"""

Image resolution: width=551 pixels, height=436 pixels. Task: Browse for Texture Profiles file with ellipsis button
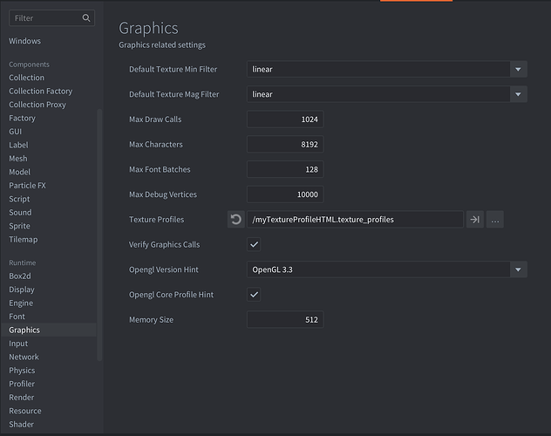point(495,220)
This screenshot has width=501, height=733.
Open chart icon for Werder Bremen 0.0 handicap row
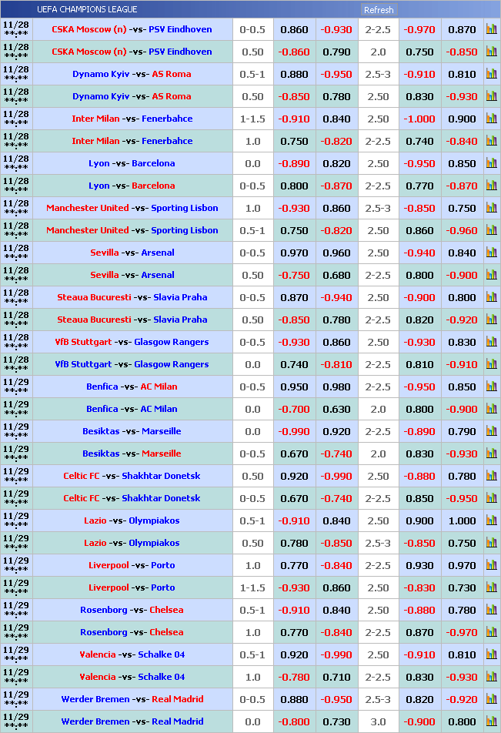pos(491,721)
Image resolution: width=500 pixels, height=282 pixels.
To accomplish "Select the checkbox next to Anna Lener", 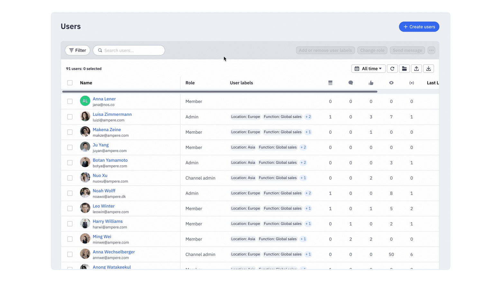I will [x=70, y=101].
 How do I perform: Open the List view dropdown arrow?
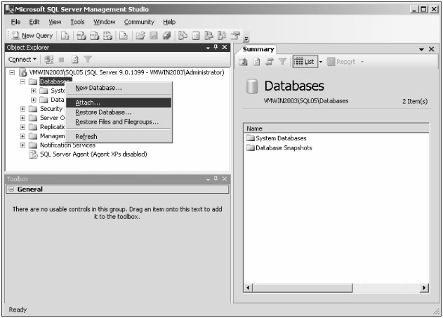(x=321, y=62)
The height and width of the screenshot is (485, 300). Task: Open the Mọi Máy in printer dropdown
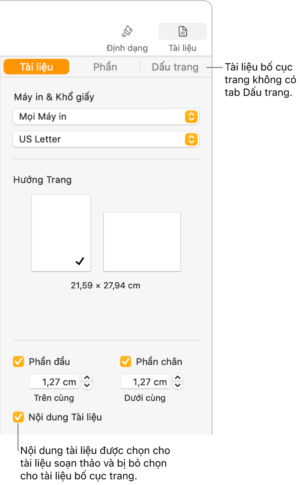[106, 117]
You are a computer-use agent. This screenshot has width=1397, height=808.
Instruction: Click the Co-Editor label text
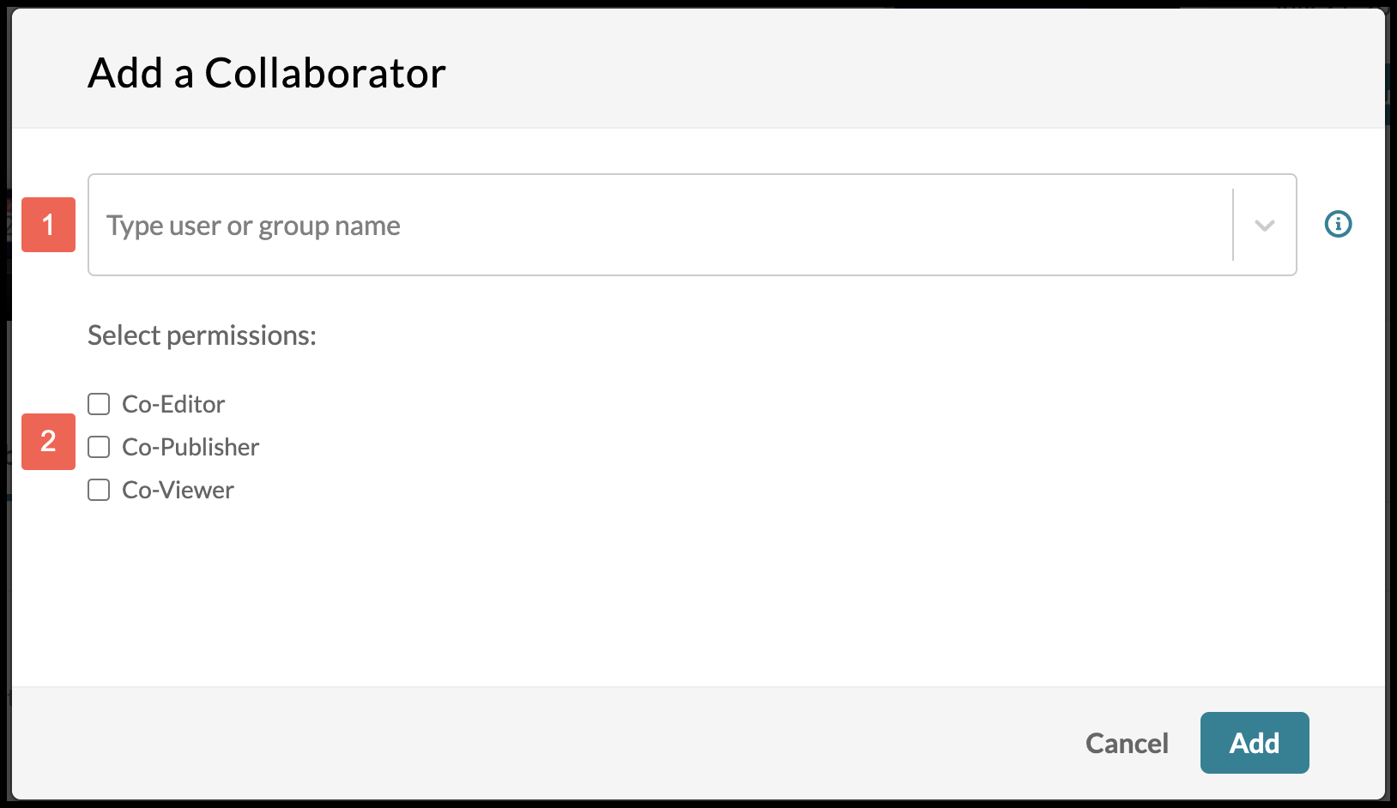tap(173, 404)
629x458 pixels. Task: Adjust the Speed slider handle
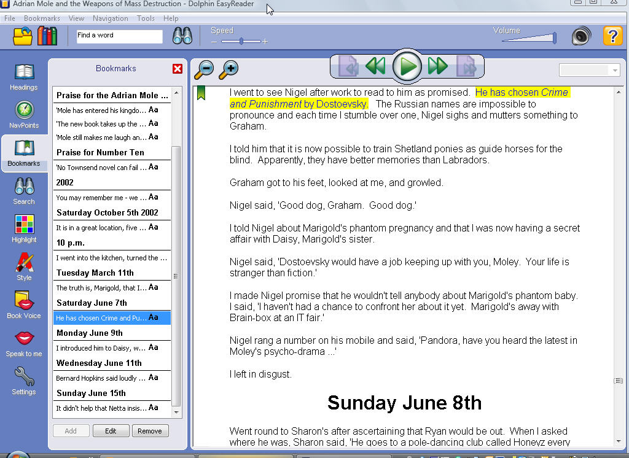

"""

[Task statement]
Lines starting at the one with "You are a computer-use" and ending at the last line of the entries above must be restated word for word, with pictures omitted.

[Response to this exercise]
You are a computer-use agent. This screenshot has width=1397, height=808.
Instruction: Click the Co-Editor label text
tap(173, 404)
629x458 pixels. Task: Adjust the Speed slider handle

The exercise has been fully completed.